癌症干细胞(Cancer Stem Cell, CSC)在实体瘤中具有独特的肿瘤更新能力 [27] 。其与肿瘤发生、肿瘤异质性、复发和转移有关，在接受化疗后凭借干细胞特性可以重建肿瘤。在接受常规化疗后的残留肿瘤和已经接受新辅助化疗后的原发性乳腺肿瘤中检测发现CSCs的表达显著升高，结果证明了CSC与乳腺癌化疗耐药性有关 [28] [29] 。与其他亚型乳腺癌相比，CSC在TNBC中表达更丰富 [30] [31] 。而CSC具有高表达的ABC转运蛋白，最显著的是乳腺癌耐药蛋白(ABCG2)，从而引起TNBC产生耐药性 [20] [32] 。

3.3. 缺氧

缺氧是肿瘤微环境的一个基本特征，与肿瘤的侵袭性、转移潜能和治疗耐药性有关 [33] 。缺氧在几个重要方面导致化学耐药性。首先，血管系统不足阻碍药物渗透。其次，缺氧会引起酸性肿瘤微环境，从而影响TNBC治疗中广泛使用的某些药物的摄取 [34] 。

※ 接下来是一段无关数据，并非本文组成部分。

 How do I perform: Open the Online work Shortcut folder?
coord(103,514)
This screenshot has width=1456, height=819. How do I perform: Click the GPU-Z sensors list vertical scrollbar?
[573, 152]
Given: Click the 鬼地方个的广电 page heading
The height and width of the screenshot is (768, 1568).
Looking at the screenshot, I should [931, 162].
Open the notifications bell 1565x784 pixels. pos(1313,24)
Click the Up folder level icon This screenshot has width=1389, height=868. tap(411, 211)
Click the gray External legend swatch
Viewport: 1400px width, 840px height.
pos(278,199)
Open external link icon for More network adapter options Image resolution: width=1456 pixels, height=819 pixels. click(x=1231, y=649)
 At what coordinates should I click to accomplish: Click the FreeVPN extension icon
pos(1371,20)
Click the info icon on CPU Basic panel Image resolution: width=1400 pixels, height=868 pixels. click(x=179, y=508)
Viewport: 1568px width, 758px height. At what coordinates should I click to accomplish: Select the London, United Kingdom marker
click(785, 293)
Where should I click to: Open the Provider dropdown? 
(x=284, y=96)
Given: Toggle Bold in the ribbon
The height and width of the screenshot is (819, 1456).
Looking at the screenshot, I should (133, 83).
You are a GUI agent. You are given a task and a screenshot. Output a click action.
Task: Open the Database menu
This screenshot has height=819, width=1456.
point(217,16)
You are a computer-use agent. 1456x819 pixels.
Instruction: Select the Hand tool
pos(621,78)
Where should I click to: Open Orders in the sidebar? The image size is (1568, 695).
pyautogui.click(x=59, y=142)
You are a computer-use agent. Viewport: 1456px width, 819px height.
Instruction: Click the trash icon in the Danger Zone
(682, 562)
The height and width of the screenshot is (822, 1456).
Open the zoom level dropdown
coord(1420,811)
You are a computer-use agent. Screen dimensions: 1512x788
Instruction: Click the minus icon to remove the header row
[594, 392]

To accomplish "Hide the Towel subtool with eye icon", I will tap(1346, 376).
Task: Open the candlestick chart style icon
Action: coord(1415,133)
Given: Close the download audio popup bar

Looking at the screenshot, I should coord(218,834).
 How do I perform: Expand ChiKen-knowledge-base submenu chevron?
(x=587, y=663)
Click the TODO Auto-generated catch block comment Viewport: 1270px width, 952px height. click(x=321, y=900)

第三，许多药物的细胞毒性作用是氧依赖性的 [35] 。第四，缺氧诱导乳腺CSC表型 [36] 。第五，缺氧通过激活免疫抑制信号通路并作为免疫效应细胞的屏障，直接或间接调节肿瘤免疫 [37] 。最后，缺氧刺激细胞适应，成为成功治疗的障碍。这些包括：ABC转运蛋白(包括ABCG2和ABCC1)的表达增加 [38] [39] ；增殖减少 [35] ；细胞衰老和凋亡的复杂调节 [35] ；诱导有助于肿瘤存活的自噬 [40] ；增强的遗传不稳定性和随后的侵袭性表型的克隆选择；促血管生成因子的上调和E-钙粘蛋白的抑制，从而促进转移扩散 [35] 。

TNBC经常表现出缺氧特征的形态学特征，例如存在纤维化和坏死区域 [41] 。HIF-1调节的关键基因碳酸酐酶IX (CAIX)的表达与TNBC亚型和较短的生存期有关 [42] 。HIF-1在TNBC中的过度活跃与其低生存率也有关 [43] 。缺氧通过HIF-1也促进了EMT的转变，并诱导了TNBC细胞的侵袭 [44] 。此外，肿瘤细胞在经过化疗后会通过细胞衰老形成保护性的自体吞噬，以维持自身的生存和代谢，而缺氧环境会加速细胞衰老和自体吞噬的进程，因此，细胞衰老和自体吞噬与TNBC的耐药性也有着密切关联。

3.4. 细胞的自噬作用

自噬是一种稳态分解代谢降解过程，通过该过程，受损或不需要的细胞器和蛋白质聚集体被输送到溶酶体进行降解 [45] 。自噬对维持细胞的正常功能和代谢至关重要，而且对癌症细胞具有保护作用，导致耐药性产生 [46] 。高迁移率族蛋白B1 (High Mobility Group Protein 1, HMGB1)是一种高度保守的染色质结合核蛋白，在各种癌症细胞的增殖、侵袭和转移中起关键作用 [47] ，被认为是自噬的关键调节器，起自噬诱导剂的作用。HMGB1是自噬促进乳腺癌化疗抵抗和放射抵抗的关键因素。有研究发现，HMGB1通过激活PI3K/Akt/mTORC1通路诱导自噬并促进化疗耐药 [48] 。调节复合体亚基19 (Mediator Complex Subunit 19, Med19)是一个关键亚基，对稳定转录调节、细胞增殖和凋亡有很大作用 [49] 。Med19在人类乳腺癌组织中的表达显著上调，这与高度恶性特征显著相关。此外，通过RNA干扰的Med19基因敲除可显著抑制乳腺癌症细胞的生长、侵袭和转移。从机制上讲，Med19过表达通过靶向HMGB1-NFκB/p65轴诱导自噬并增强对化疗药物细胞毒性作用的抵抗力，最终导致耐药性产生 [50] 。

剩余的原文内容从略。